Goal of the exercise:
Write out only the lines from the start of the entries up to and including the line with "Click the Купить сейчас button"; please skip the pictures.

Items listed in a dataset:

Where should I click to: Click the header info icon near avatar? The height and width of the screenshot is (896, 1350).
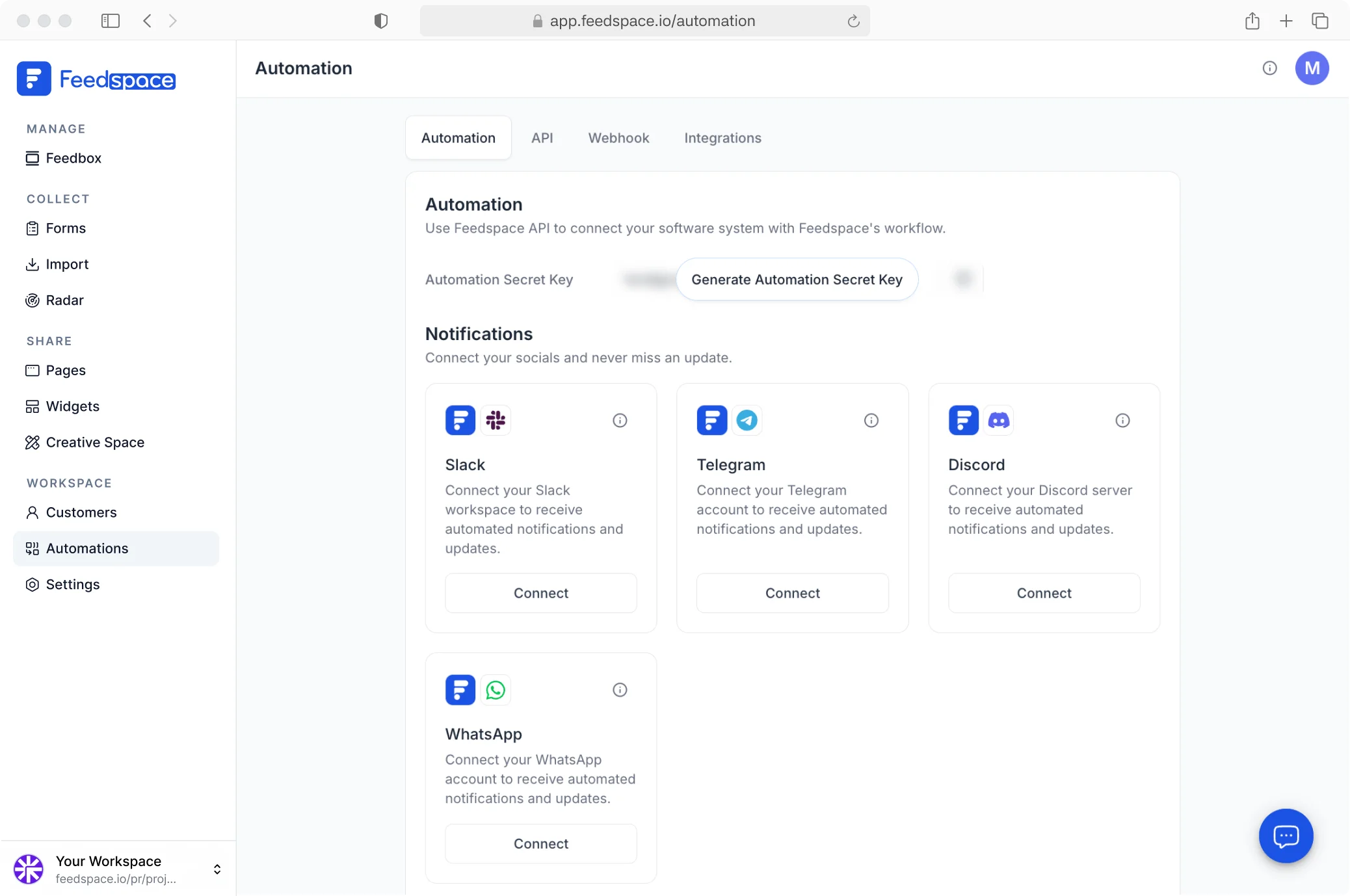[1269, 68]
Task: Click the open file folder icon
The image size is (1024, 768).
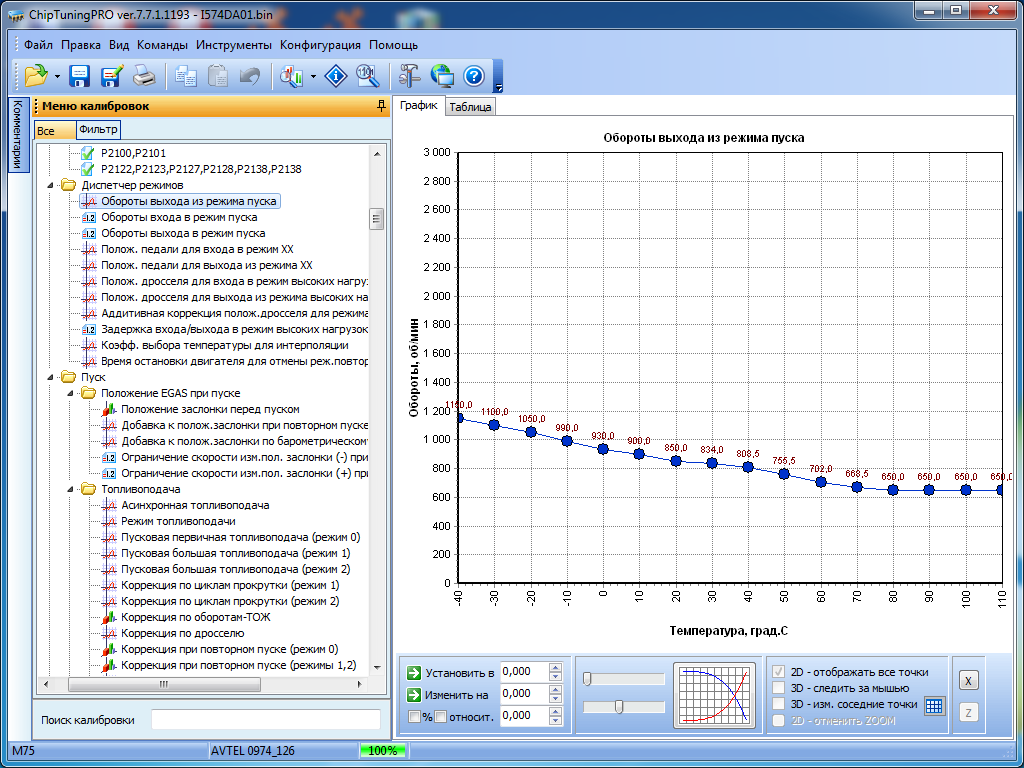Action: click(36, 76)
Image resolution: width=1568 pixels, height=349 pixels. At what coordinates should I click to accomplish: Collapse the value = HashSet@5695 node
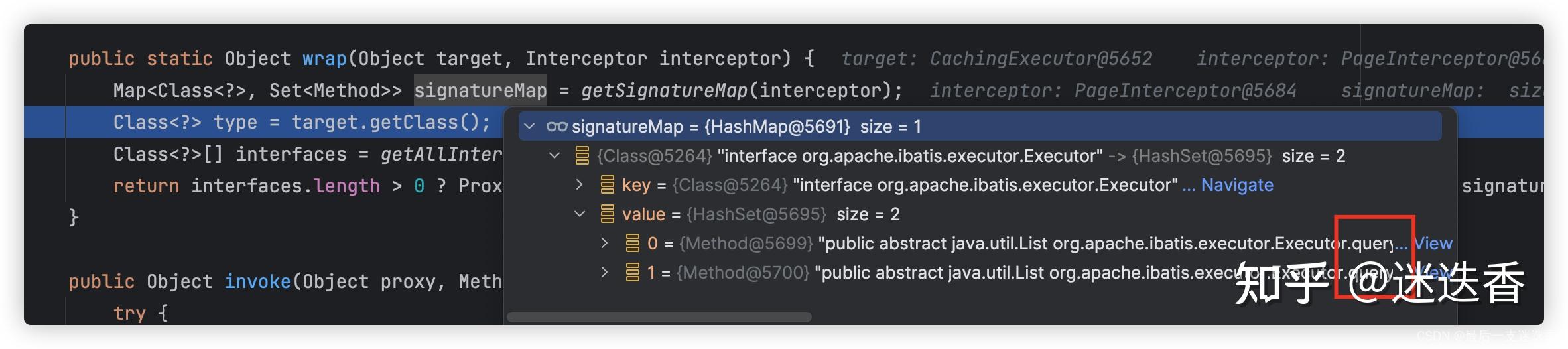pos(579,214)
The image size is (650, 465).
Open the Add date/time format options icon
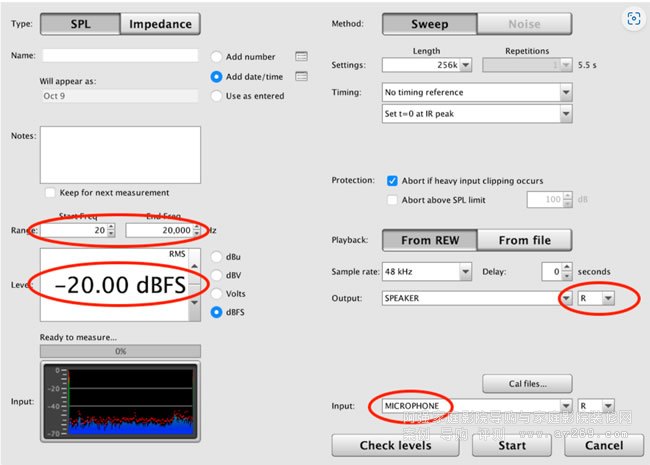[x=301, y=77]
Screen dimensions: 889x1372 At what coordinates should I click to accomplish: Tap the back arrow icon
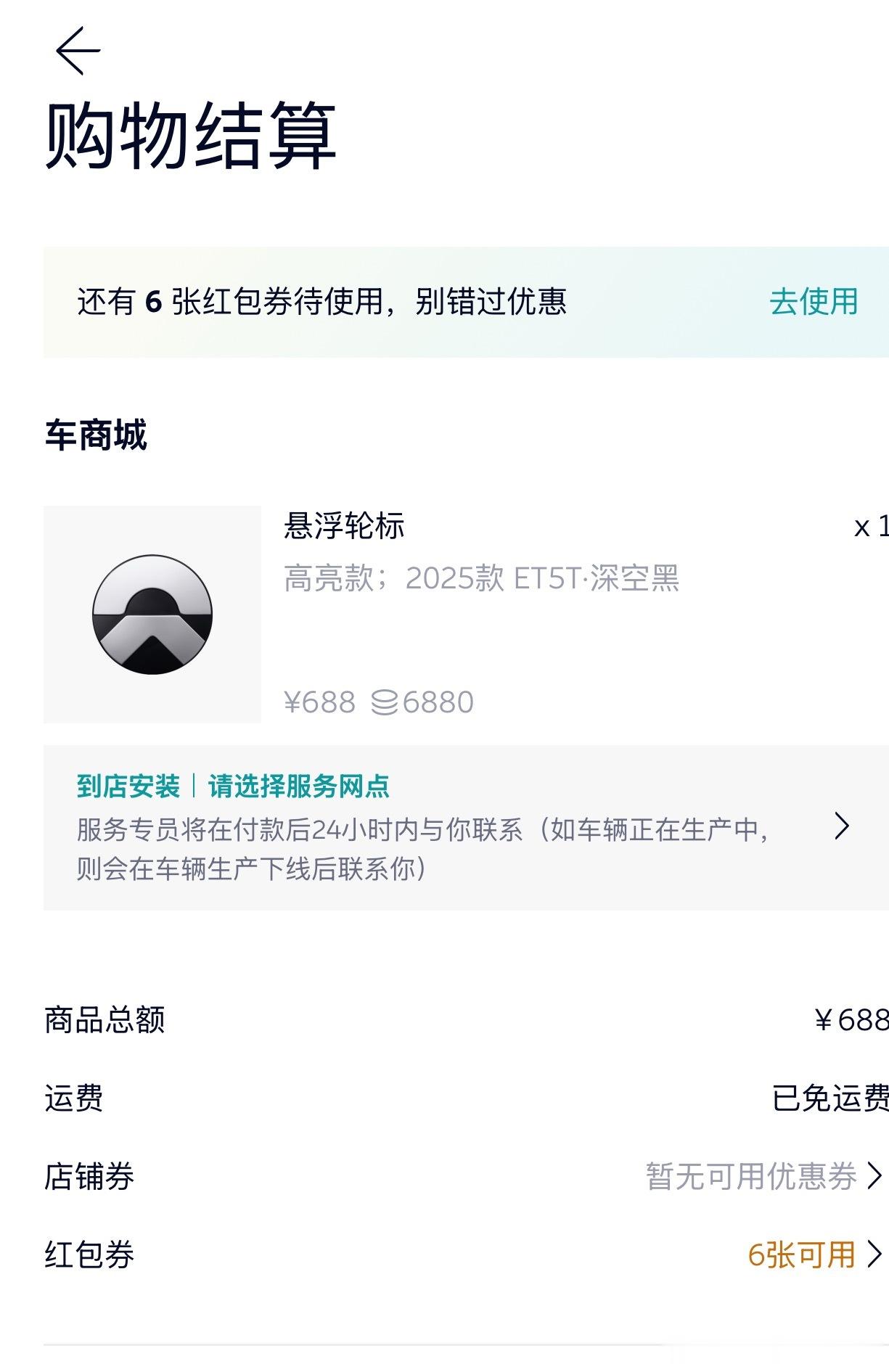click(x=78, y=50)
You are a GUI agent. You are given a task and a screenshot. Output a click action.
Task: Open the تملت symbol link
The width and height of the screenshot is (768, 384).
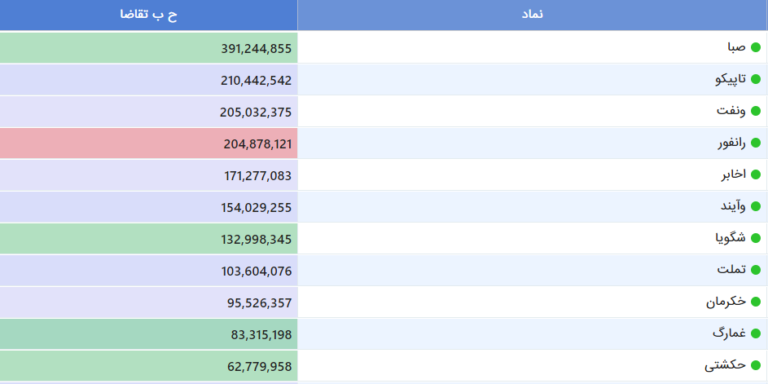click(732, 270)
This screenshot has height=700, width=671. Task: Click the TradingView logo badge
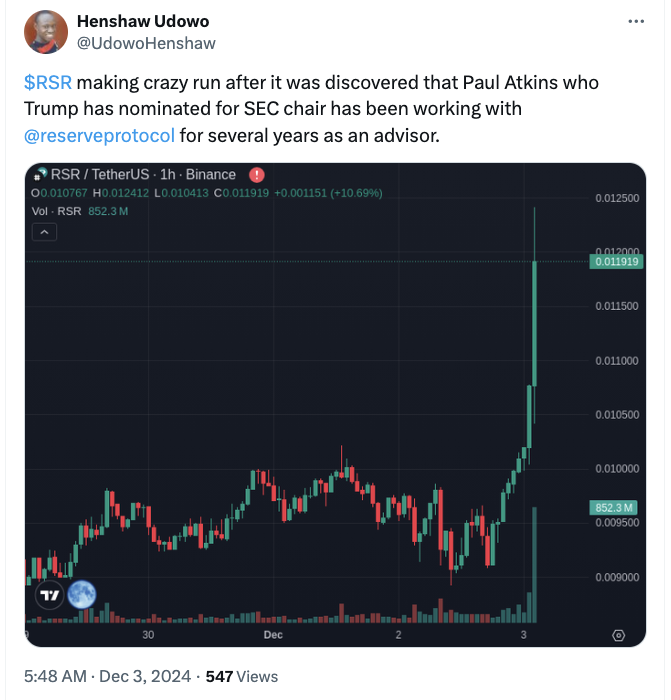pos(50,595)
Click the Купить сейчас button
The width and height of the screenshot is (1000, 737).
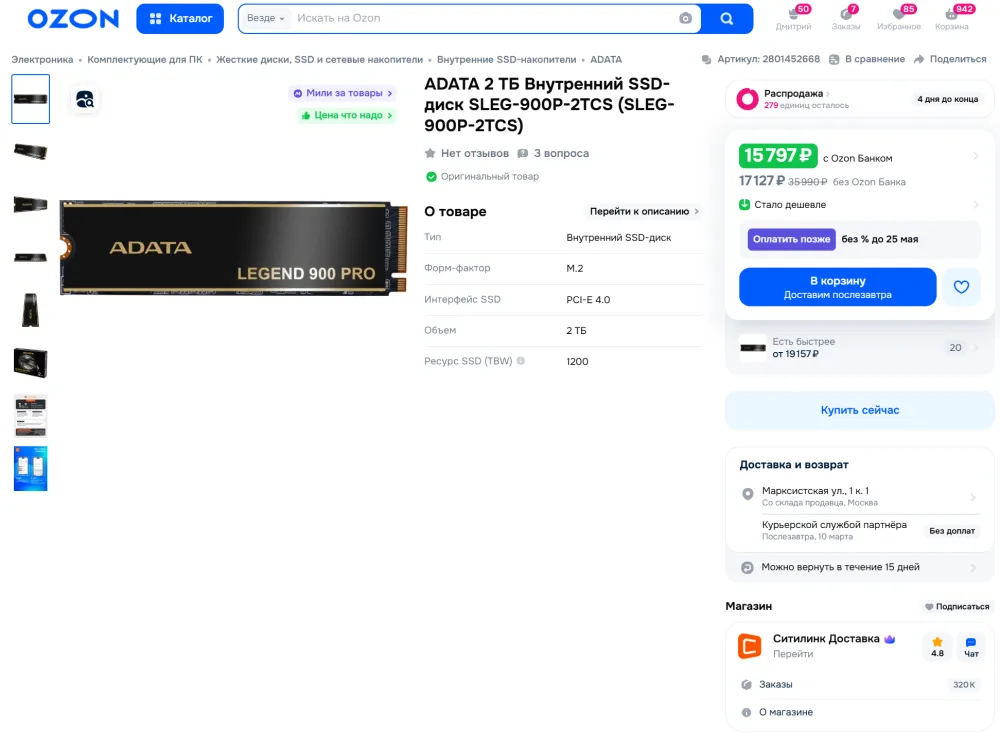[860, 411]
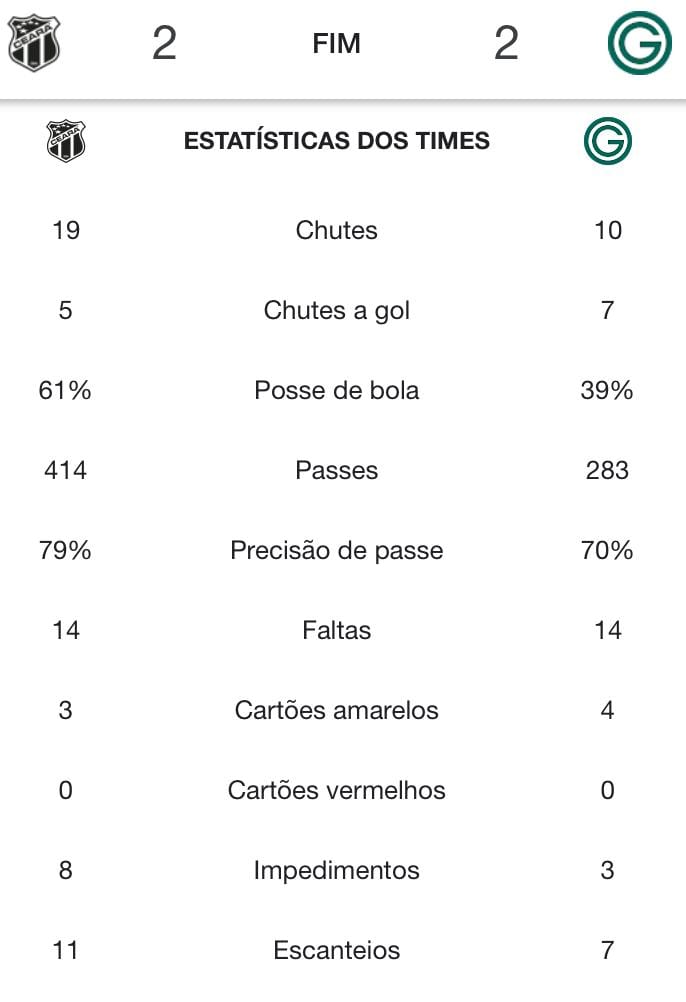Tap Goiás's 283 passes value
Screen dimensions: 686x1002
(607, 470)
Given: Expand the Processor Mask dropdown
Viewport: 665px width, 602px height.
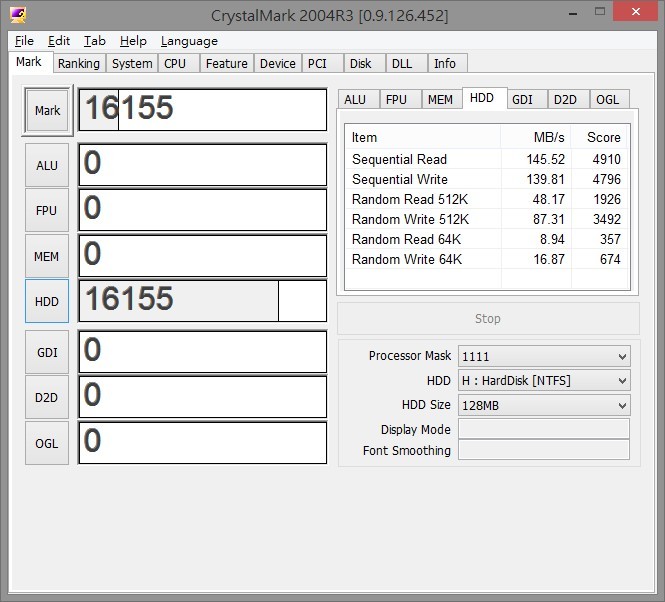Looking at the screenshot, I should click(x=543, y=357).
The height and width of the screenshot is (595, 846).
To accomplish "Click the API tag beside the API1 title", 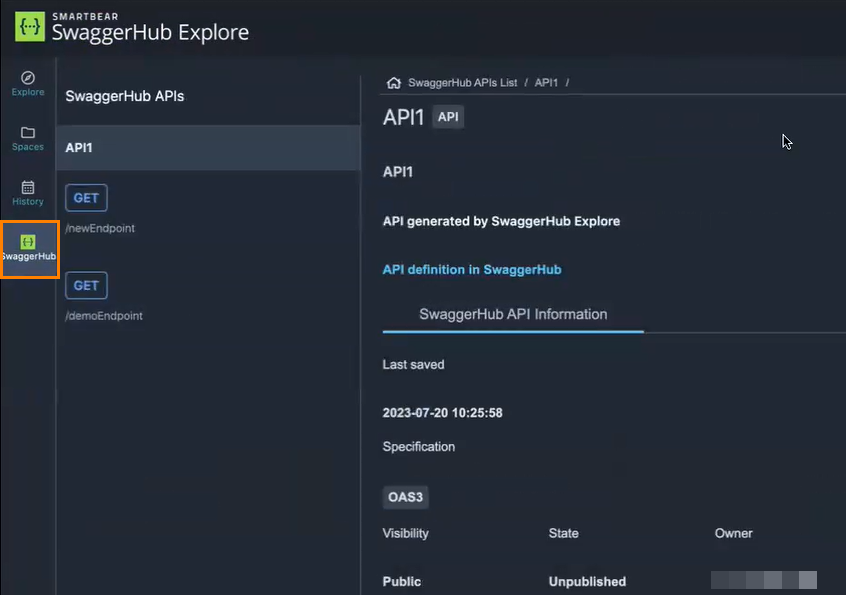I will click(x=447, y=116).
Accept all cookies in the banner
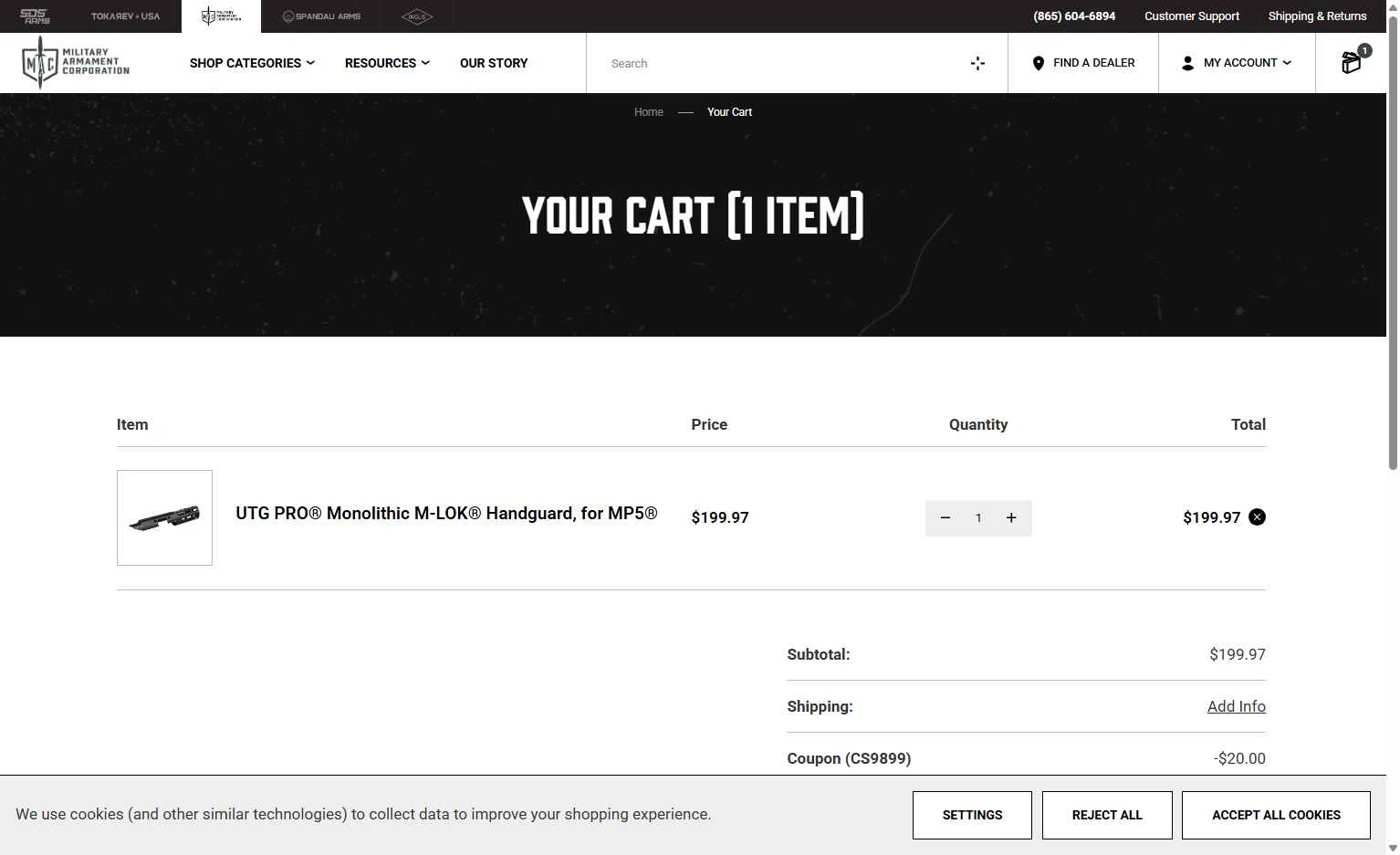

Response to this exercise:
Where should I click to: Click the header info icon near avatar? The height and width of the screenshot is (896, 1350).
[1269, 68]
Task: Click the open file folder icon
The image size is (1024, 768).
Action: click(36, 76)
Image resolution: width=1568 pixels, height=349 pixels. At what coordinates should I click to accomplish: Collapse the value = HashSet@5695 node
pos(579,214)
The image size is (650, 465).
Open the Add date/time format options icon
[x=301, y=77]
Screen dimensions: 889x1372 At what coordinates should I click to accomplish: Tap the back arrow icon
click(x=78, y=50)
You are a GUI agent. You are given a task and a screenshot. Output a click action.
Task: Open the تملت symbol link
The width and height of the screenshot is (768, 384).
click(732, 270)
This screenshot has height=700, width=671. Task: Click the TradingView logo badge
pos(50,595)
Click the Купить сейчас button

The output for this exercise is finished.